The Board is responsible for the overall Group strategy, the appointment and removal of any Director, the approval of the Group’s annual budget, acquisition and divestment policy, approval of major capital expenditures, the overall capital structure of the Group, the consideration of significant financing and operational matters, and the approval of management incentive schemes. In addition, the Board is responsible for ensuring that major business risks are actively monitored and managed and is responsible to shareholders for the proper management of the Group.
The Board has conferred certain responsibilities to the following Board Committees. Each Committee is composed of two Directors. Currently the Company’s Chief Executive Officer is chairman of the Remuneration Committee and the company's Technical Director is chairman of the Audit and Risk Committee.
Audit & Risk Committee
The Company has an Audit Committee comprised of Jon Mullins and Michael Hodges. It meets at least once a year and is responsible for ensuring that the financial performance of the Group is properly reported on and monitored and for meeting the auditors and reviewing the reports from the auditors relating to the accounts and internal control systems.
The Remuneration Committee comprises of Clem Chambers and Michael Hodges. It is responsible for reviewing the performance of the executive Directors and sets the scale and structure of their remuneration and the basis of their service contracts bearing in mind the interests of shareholders. The Remuneration Committee also determines the allocation of share options to employees.

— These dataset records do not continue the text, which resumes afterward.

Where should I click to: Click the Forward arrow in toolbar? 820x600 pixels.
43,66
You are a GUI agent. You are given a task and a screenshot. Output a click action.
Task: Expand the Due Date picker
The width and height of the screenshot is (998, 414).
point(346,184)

Standards of Corporate Governance
The Board is committed to maintaining high standards of corporate governance. The UK Corporate Governance Code, published by the Financial Reporting Council, sets out standards of good practice in relation to board leadership and effectiveness, remuneration, accountability and relations with shareholders, providing principles of good governance and a code of best practice for listed companies. The UK Corporate Governance Code does not apply to AIM companies. However, Shareholders expect companies in which they invest to be properly governed and tend to use the UK Corporate Governance Code as a starting point.
The Company’s corporate governance procedures take due regard of the principles of good governance set out in the UK Corporate Governance Code having regard to the size and the stage of development of the Company. Nonetheless, the Company has not formally adopted any specific corporate governance code.
Management of Investor Relations
The Board recognises that it is accountable to Shareholders for the performance and activities of the Company and to this end is committed to providing effective communication with the Shareholders of the Company.
Significant developments are disseminated through stock exchange announcements and regular updates of the Company website where descriptions of the investee company projects are available and updated quarterly or whenever there is a significant event. In addition, copies of any third party comment are available. On the website, Shareholders may sign up to receive news releases directly by email.
The Board views the Annual General Meeting as an important forum for communication between the Company and its Shareholders and encourages Shareholders to express their views on the Company’s business activities and performance.
The Directors acknowledge their responsibility for the Group’s systems of internal controls and for reviewing their effectiveness. These internal controls are designed to safeguard the assets of the Group and to ensure the reliability of financial information for both internal use and external publication.